A European Commission staff working document published on 14 July 2026 by the Joint Research Centre (JRC) projects that the EU population will peak at 453.3 million in 2029 and then decline to 398.8 million by 2100, driven by persistently low fertility and an ageing population. The document, SWD(2026)193, warns that the demographic shift will affect all Member States and sectors from labour markets to healthcare, with the working-age base shrinking and dependency ratios rising sharply.

The EU population stood at 450.6 million on 1 January 2025, up from 449.5 million a year earlier, with net migration offsetting negative natural change (more deaths than births) that has persisted since 2012. The median age reached 44.9 years in 2025 and is projected to hit 51.5 years by 2100, while the share of people aged 65 and over will grow from one-fifth to nearly one-third by mid-century. Life expectancy at birth was 81.5 years in 2024 (84.1 for women, 78.9 for men) and is projected to exceed 90 years for women and 86 for men by 2100. The total fertility rate (TFR) fell to 1.34 in 2024, well below the replacement level of 2.1, and live births dropped to 3.55 million in 2024 from 4.07 million in 2020. The old-age dependency ratio (people aged 65+ per 100 working-age people) was 34 in 2025, projected to exceed 50 in 13 Member States by 2050 and reach above 60 EU-wide by 2100.
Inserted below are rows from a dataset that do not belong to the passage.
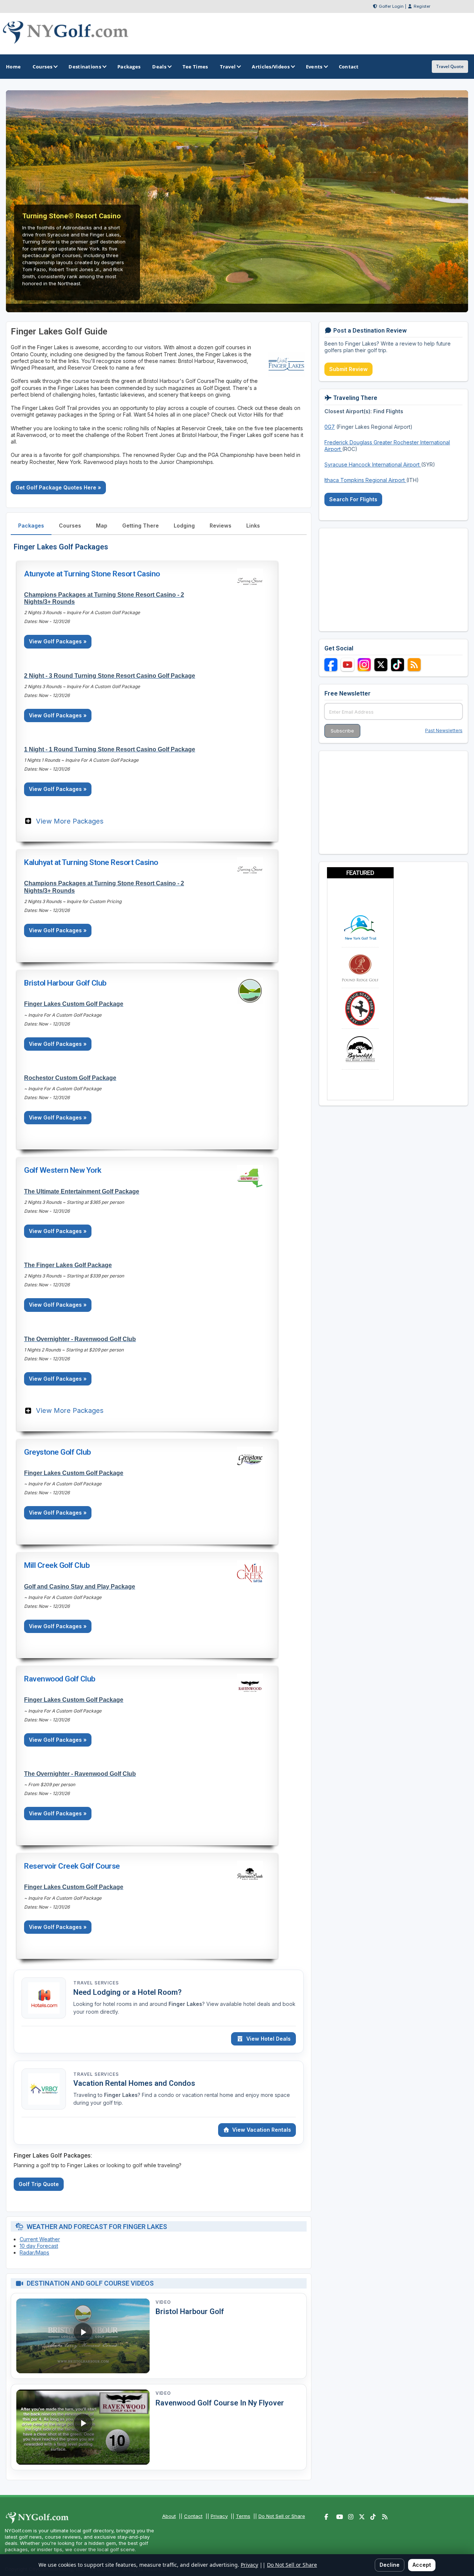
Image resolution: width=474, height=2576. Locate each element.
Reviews (220, 525)
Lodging (184, 525)
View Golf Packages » (58, 641)
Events (314, 66)
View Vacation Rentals (261, 2130)
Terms (243, 2516)
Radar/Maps (34, 2252)
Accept (422, 2565)
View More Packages (70, 821)
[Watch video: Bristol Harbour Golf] (83, 2336)
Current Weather (40, 2239)
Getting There (140, 525)
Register (422, 6)
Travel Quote (450, 66)
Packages (31, 525)
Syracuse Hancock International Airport (372, 464)
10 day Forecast (39, 2246)
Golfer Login (391, 6)
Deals (159, 66)
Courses (42, 66)
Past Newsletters (444, 730)
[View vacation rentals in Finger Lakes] (43, 2089)
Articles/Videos (271, 66)
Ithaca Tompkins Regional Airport (365, 480)
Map (101, 525)
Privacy (219, 2516)
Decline (390, 2565)
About (169, 2516)
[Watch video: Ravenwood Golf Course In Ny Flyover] (83, 2427)
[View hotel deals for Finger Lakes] (43, 1998)
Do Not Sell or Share (281, 2516)
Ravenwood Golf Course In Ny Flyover (220, 2402)
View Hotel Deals (268, 2038)
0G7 (329, 427)
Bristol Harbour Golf (190, 2311)
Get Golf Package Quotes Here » (58, 487)
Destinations (85, 66)
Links (253, 525)
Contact (193, 2516)
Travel (228, 66)
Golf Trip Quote (39, 2184)
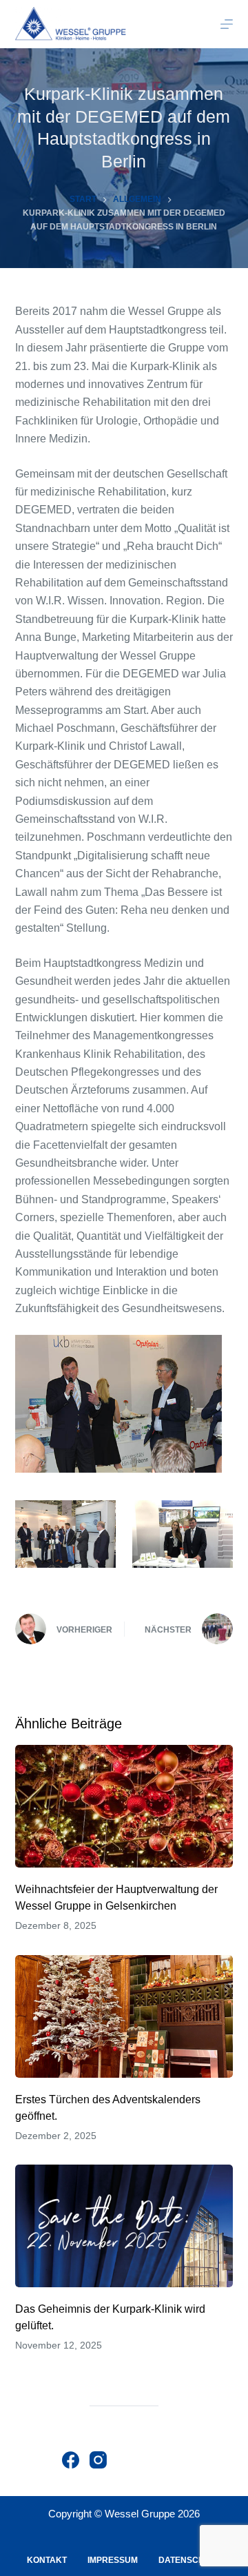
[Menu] (226, 24)
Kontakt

The document builds on several recent EU initiatives, including the Demography Toolbox adopted on 11 October 2023, the European Affordable Housing Plan of December 2025, the Intergenerational Fairness Strategy of March 2026, and the Anti-Poverty Strategy and Communication on breaking child poverty, both from May 2026. The JRC analysis underscores that the demographic transformation is irreversible in the medium term, requiring coordinated policy action across all Member States to adapt labour markets, pension systems, healthcare, and housing to an older and smaller population.

EU producers face a shrinking and ageing workforce, potentially increasing labour costs and prompting automation. EU consumers may experience higher taxes and reduced public services as the working-age population shrinks relative to dependents. National authorities will need to reform pension and healthcare systems to cope with rising old-age dependency ratios. EU regulatory bodies, including the Commission, will likely face pressure to propose further measures on migration, labour market integration, and intergenerational fairness to mitigate the economic and social consequences of demographic decline.

The working document is expected to inform upcoming Commission proposals on demography-related policies, with the European Parliament and Council likely to debate the implications for the EU's long-term budget, cohesion policy, and social agenda.